__Отрывок__.
Но — стоп! Вернемся к трио си мажор. Недовольство, связанное с упомянутой выше цитатой из Шуберта, побудило Брамса к полной переработке Adagio. Введение в средний раздел совершенно новой темы придало этой части новое направление, что опять-таки пошло ей только на пользу.

В финале юный Брамс в свое время также потерпел неудачу в попытках найти вторую тему. Существенная трудность крупной формы состоит в том, что необходимо освободиться от первой темы и найти нечто противоположное ей, нечто такое, что способно погасить тот начальный импульс, то озарение, которое, собственно, и дало толчок к созданию нового произведения. Необходим, иначе говоря, новый творческий акт; и композитору здесь никак нельзя спешить — напротив, от него требуется терпение, которого молодому художнику, на его беду, иной раз не хватает. Принимая во внимание обычную для Брамса строжайшую требовательность к себе, нетрудно понять ту суровость, с какой он судил о работах своих коллег или молодых начинающих композиторов. «Но к делу он относился слишком уж легкомысленно…» Когда у Брамса возникало такое впечатление, он был способен на любую жестокость.

__Собранные данные__.
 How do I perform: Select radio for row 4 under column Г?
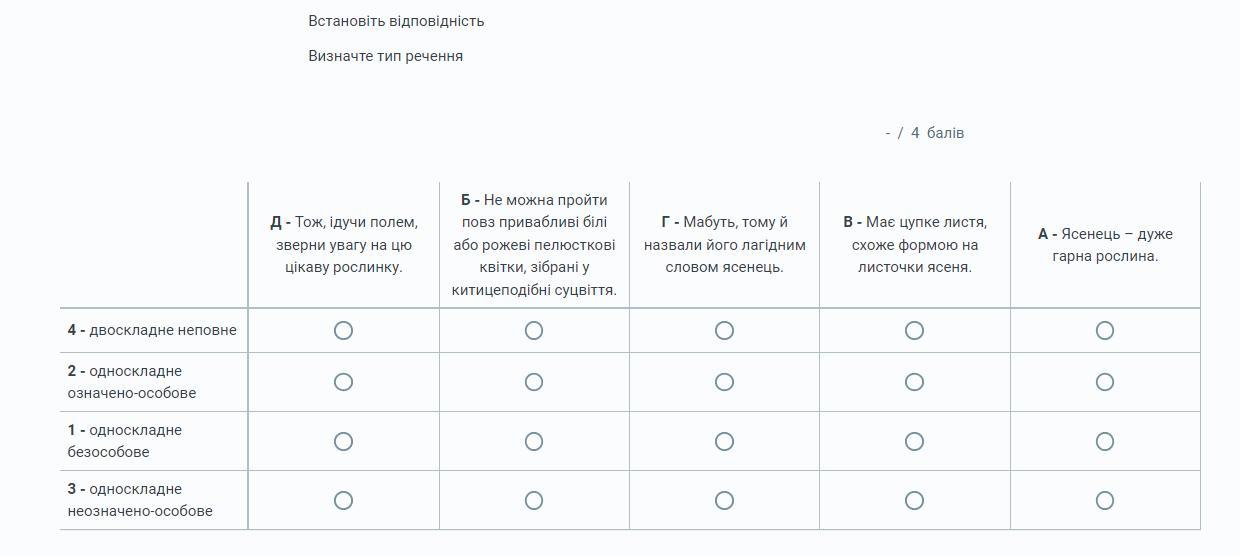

__Условие задания__.
Обнови отрывок о Брамсе, заменив «Adagio» на «медленной части». Начни с места, где стоят слова «Но — стоп! Вернемся», и остановись после слов «только на пользу.».

__Ответ__.
Но — стоп! Вернемся к трио си мажор. Недовольство, связанное с упомянутой выше цитатой из Шуберта, побудило Брамса к полной переработке медленной части. Введение в средний раздел совершенно новой темы придало этой части новое направление, что опять-таки пошло ей только на пользу.